As an example, Wadsworth noted that in late 2014 cyber attackers managed to tamper with control mechanisms at a German steel plant, preventing staff members from fully shutting down an industrial-scale furnace, resulting in significant damage.
In another incident in August 2008, a Turkish pipeline caught fire after, US officials said, cyber attackers remotely shut down alarm mechanisms and increased the pressure of crude oil flowing through.
Lockheed Martin is currently working with the UAE authorities from the Centre for Innovations and Security Solutions (CISS) in Masdar City to improve cyber security at oil and industrial facilities in the country.
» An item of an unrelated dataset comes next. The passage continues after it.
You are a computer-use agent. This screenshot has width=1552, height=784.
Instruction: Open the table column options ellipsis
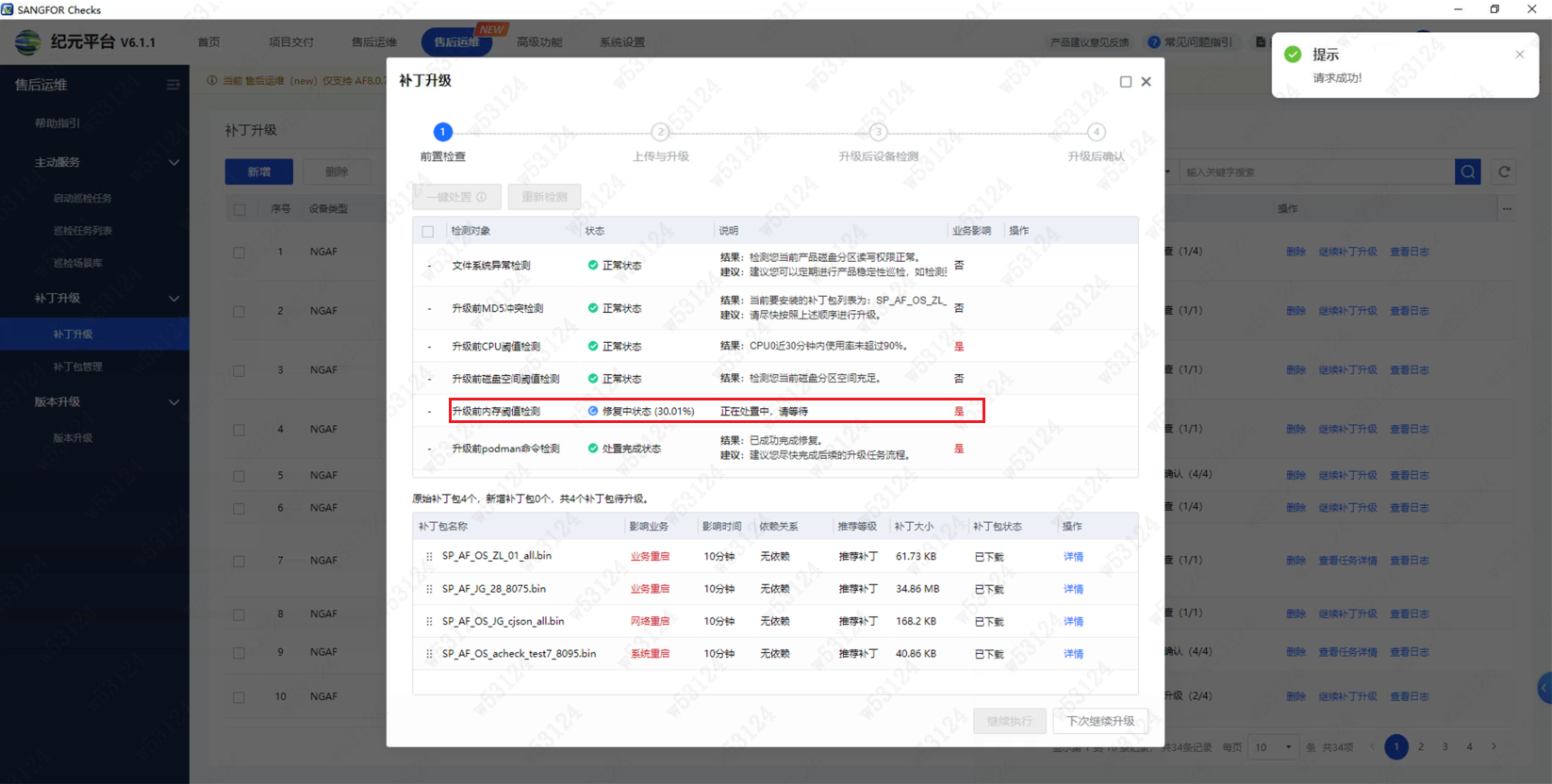(x=1507, y=208)
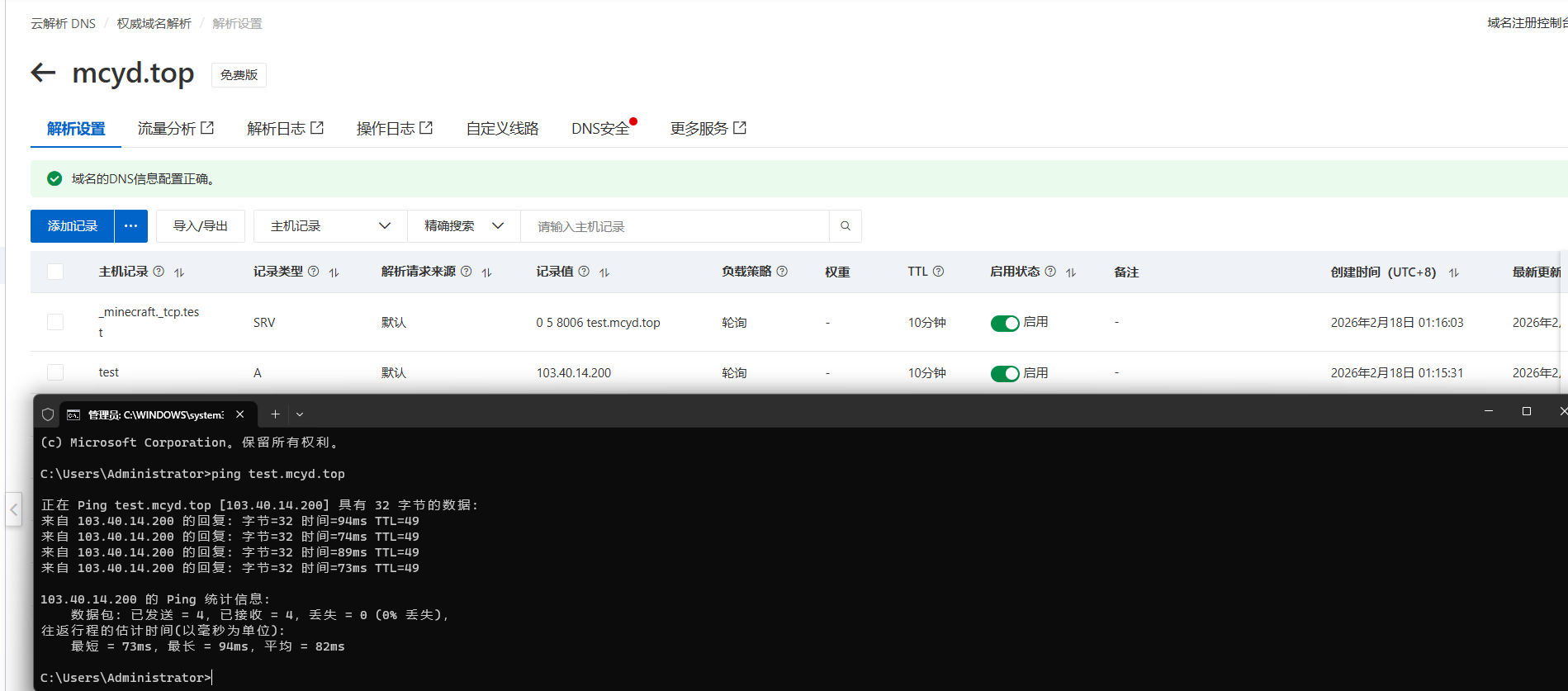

“I would say that the UAE, and indeed the region, is probably more aware of the issues and prepared to put money into it than a lot of other countries,” Wadsworth said. “Is there more interest and awareness? Yes, compared to many parts of the world we work in. That alone gives me hope that people are aware of it and want to do something about it.”
Wadsworth warned that the GCC will likely be subject to cyber threats to its oil, gas and industrial facilities in the foreseeable future.“There is such a high dependency on the oil and gas industry here, which just makes it a big juicy target,” he said.
“If you were to shut down some production in the UK, it will have an impact, but it wouldn’t be devastating from an economic point of view, whereas if you could shut down ADGAS or ADCO in the UAE, that’s a huge part of your country’s revenue. That’s a key difference between this region and most others.”